Yasuko Hanaoka, a divorced, single mother lives with her daughter, Misato, in modest lodgings and works in a restaurant/take-out place. She used to be a nightclub hostess before turning to her current job. It was there that she came across her initially charming ex-husband, Togashi, and married him. However, once they fell on bad times and his increasingly violent nature started surfacing, she left. But he hasn’t. From time to time he finds out about her whereabouts and approaches her, mostly to harass her till she gives him money. When the same happens again, mother and daughter eventually snap and kill him in a fit of rage and self-preservation. However, once the deed is done, they realize their brilliant mathematician neighbor, Ishigami, is aware of it. He, though, is obsessed with Yasuko and decides to help her hide the crime rather than turn herself in. The case goes to Detective Kusanagi, who immediately suspects Yasuko and starts to make inroads into her activities on the fateful day. Ishigami devises ways to create a perfect alibi for them so that suspicion is drawn away from Yasuko. He didn’t figure on running into a fellow scholar from his school days though. Dr. Manabu Yukawa, a physicist nicknamed Doctor Galileo is approached quite often by the police and especially Kusanagi for help with intractable cases, and he makes it an almost personal mission to unravel this one. The ending is an absolute sucker punch and may not be what anyone expects.

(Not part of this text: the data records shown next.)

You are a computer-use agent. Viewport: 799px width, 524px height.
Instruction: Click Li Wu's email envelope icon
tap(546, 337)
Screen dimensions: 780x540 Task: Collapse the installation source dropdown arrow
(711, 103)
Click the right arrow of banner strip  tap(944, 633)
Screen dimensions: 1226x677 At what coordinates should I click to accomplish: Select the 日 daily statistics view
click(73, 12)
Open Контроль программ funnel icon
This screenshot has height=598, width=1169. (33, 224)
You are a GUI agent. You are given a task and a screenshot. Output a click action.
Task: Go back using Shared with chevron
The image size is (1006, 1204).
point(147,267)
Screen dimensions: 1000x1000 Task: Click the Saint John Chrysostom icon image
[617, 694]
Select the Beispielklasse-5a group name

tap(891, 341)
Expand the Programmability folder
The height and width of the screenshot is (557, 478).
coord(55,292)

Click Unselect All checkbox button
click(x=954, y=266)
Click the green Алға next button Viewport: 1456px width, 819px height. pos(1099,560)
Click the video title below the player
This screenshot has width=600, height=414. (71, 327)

This is a fascinating game of cat and mouse, punctuated with some great characterizations of a bunch of intriguing protagonists. Ishigami is presented as a mysterious genius whose expressions give away very little and remains unflappable for the most part, thus making it tough for the reader (along with Kusanagi) to ascertain his true motivations or mental makeup. Kusanagi is a character written probably as the standard issue police detective, but is endowed with enough humanity to make it a redeemable ploy. Doctor Galileo, who initially seemed a peripheral character, comes into his own towards the latter part of the book and is the pathway to the details of the crime for the reader. In fact, it appears this is part of a series of books in the Doctor Galileo canon, so maybe that isn’t a surprise.

It has been a while since I finished a book in one day, but this one was so unputdownable that I zipped through it. The ending, as I said, may leave the reader with mixed feelings or downright despondency, but there is no doubt it’s an ingenious way to wrap things up.

A must read, especially if you’re a thriller lover.